The investigation into militants from the Gülenist Terror Group (FETÖ) responsible for infiltrating the law enforcement revealed that the group collected TL 3.5 million ($1 million) monthly from its followers as "donations" and used it to finance its crimes. Militants also garnered gold worth TL 18 million from followers, the investigation into so-called "secret imams" show. Imam is the term used for civilian members of the terrorist group who oversee the activities of its infiltrators in law enforcement working as police chiefs or low-ranking policemen. Money, named "himmet" (donation) by FETÖ, was used for multiple purposes, from covering expenses of lawyers defending the group's members, to finance the escape of wanted Gülenists abroad and for expenses for hideouts in Turkey where fugitive militants stayed.
FETÖ is accused of masterminding the July 15 coup attempt last year that killed 248 people and injured hundreds. The terrorist group, which posed as a religious charity for decades, had moved to seize power in multiple coup attempts last year and in 2013. Since then, a string of investigations disclosed that Gülenists involved a wide array of crimes, from money laundering to orchestrating sham trials to imprison critics and conspiring against anyone opposing the clout of FETÖ in Turkey.
Recently, authorities launched nationwide operations to capture secret imams assigned to infiltrate the police and detained dozens of people. A large number of police officers found to be infiltrators of FETÖ were dismissed from duty and detained following the coup attempt.
The investigation also shows the group, upon orders from its U.S.-based leader Fetullah Gülen, funded think-tanks, social media accounts and other outlets for pro-FETÖ propaganda by money collected from its followers and financially supported FETÖ-linked civil servants, soldiers and others dismissed from duty after the foiled putsch bid. A tranche of donations was used to finance FETÖ-linked companies. The group runs a global network of schools and companies that rapidly grew thanks to money collected from followers under the guise of donations to charities.

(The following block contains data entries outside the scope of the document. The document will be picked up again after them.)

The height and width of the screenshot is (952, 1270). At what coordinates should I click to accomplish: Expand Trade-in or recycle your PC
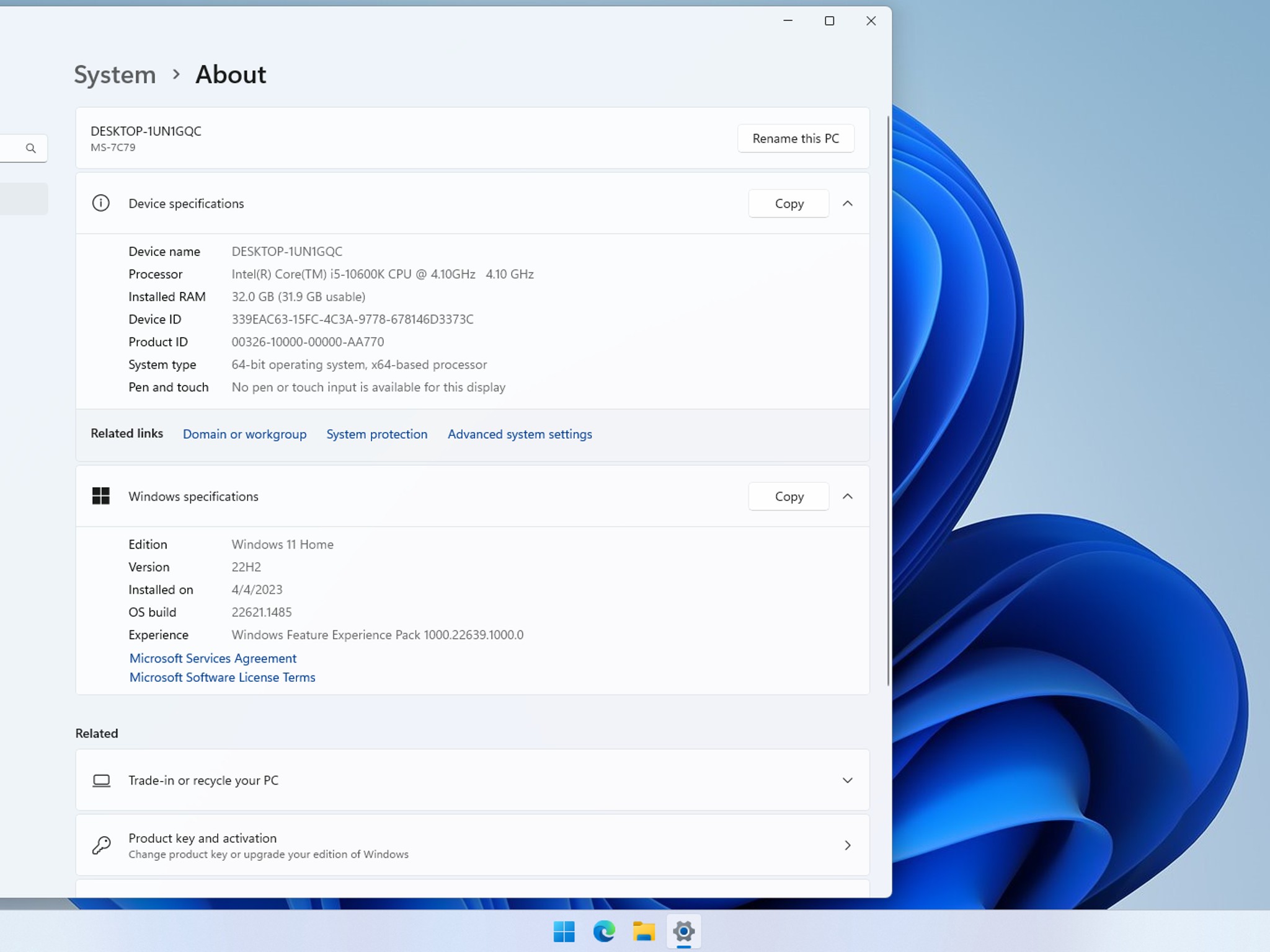click(x=847, y=780)
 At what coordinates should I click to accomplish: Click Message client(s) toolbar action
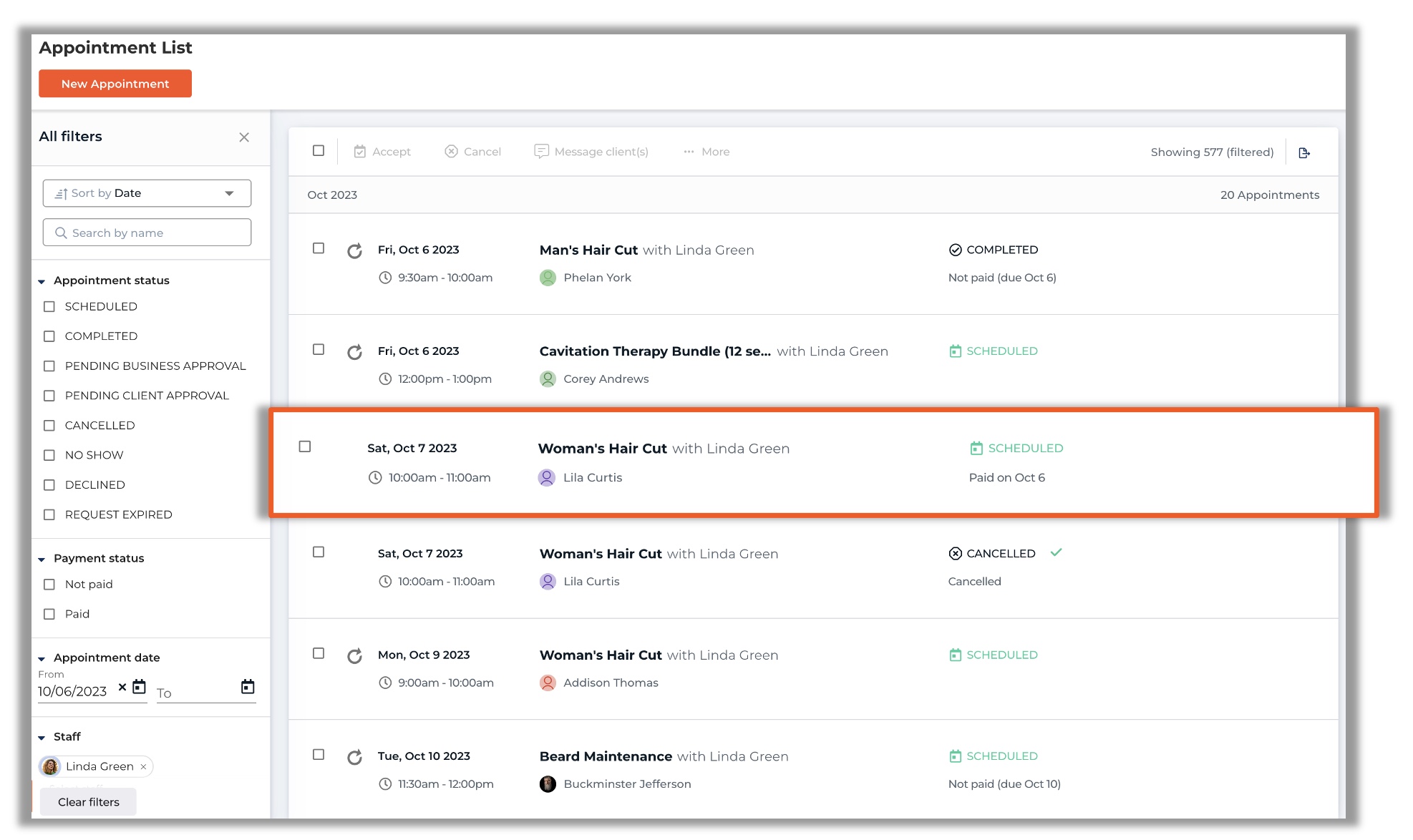point(591,152)
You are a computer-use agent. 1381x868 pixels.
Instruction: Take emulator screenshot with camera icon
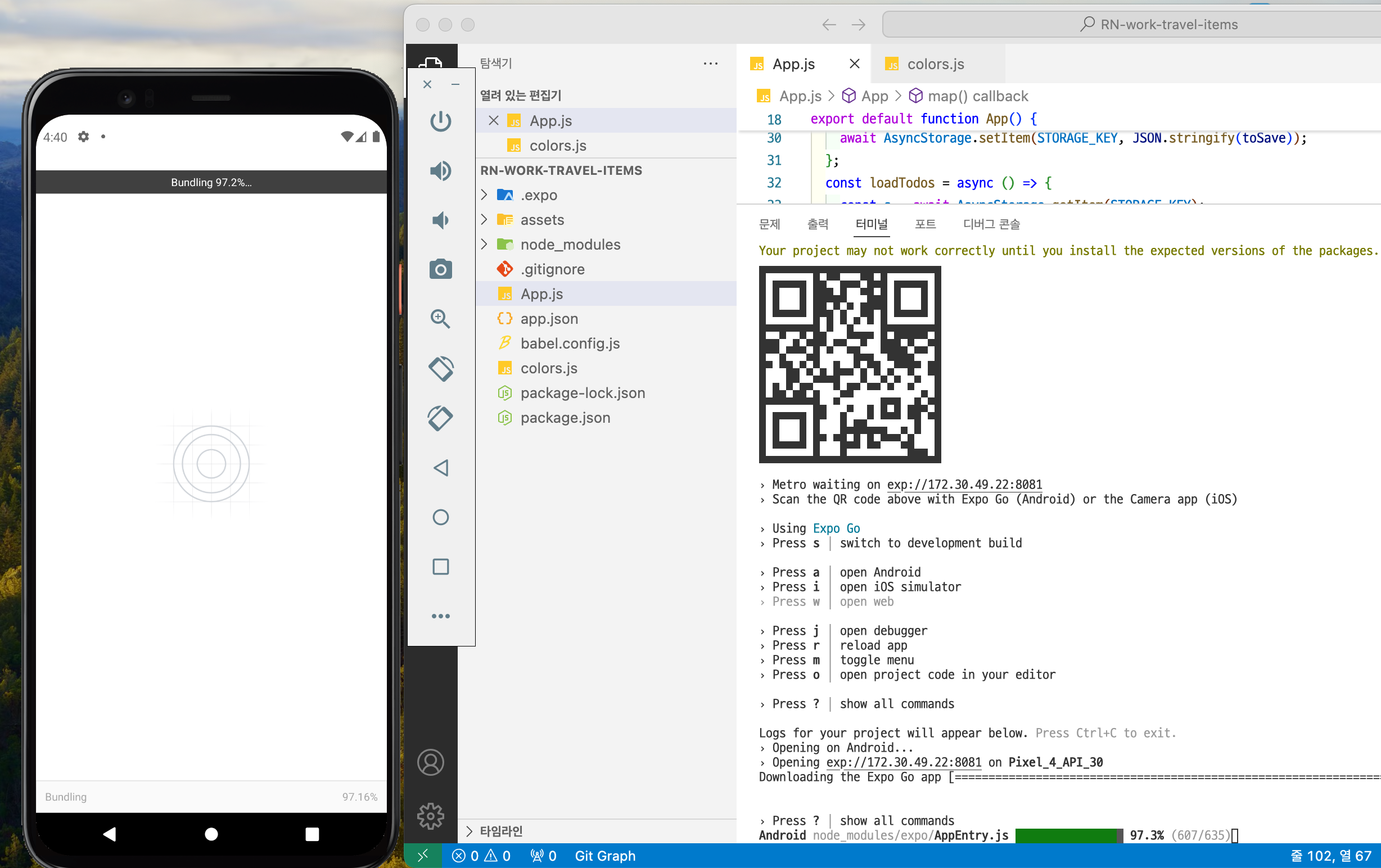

FETÖ also set up two companies to launder money collected from police infiltrators and donations were used for construction of housing units. Two companies were appointed trustees when their links to the group were discovered.
Police sources told Turkish media outlets that money was deposited in safes rented from banks and in one safe, they found $597,000 as well as checks worth TL 600,000 in one of the safes leased to a FETÖ member.
Though the terrorist group was designated as "a national threat" a few years ago, Turkey has stepped up the crackdown on FETÖ since the coup attempt after it was revealed that the group's infiltrators in the army planned it with the approval of Fetullah Gülen and under the leadership of Adil Öksüz, a fugitive point man for Gülen. Thousands were dismissed from the army and hundreds were detained or arrested for links to Gülenists while companies associated with the group were appointed trustees.
FETÖ is accused of planting its members everywhere, from police to the judiciary, the army and bureaucracy for years. Disguising their ties to the group, followers managed to rise to top ranks. They became generals in the army and senior police chiefs. Through "imams," FETÖ monitored the infiltrators and gave them orders. Imams are often unassuming figures, such as a shopkeeper in a small town or a teacher, but they held immense power within the group, commanding police chiefs, generals and high-ranking bureaucrats.
Yesterday, police launched operations in 17 cities including Istanbul to capture 53 senior FETÖ militants who are accused of commanding infiltrators in National Intelligence Organization (MİT), the army, National Police and ministries. The number of detentions were not clear when Daily Sabah went to print.
Elsewhere, a FETÖ "imam" fell to his death as he tried to flee when police stormed his house. Mustafa Hikmet Kayapalı, wanted for being an "imam" for the eastern city of Erzurum - the hometown of Fetullah Gülen - was holding a meeting in a third-floor apartment in the western city of Balıkesir when the police raided the place. Kayapalı attempted to jump from the balcony but stopped at the last minute and grabbed the balcony's iron bars, which eventually fell off under his weight, and fell to his death.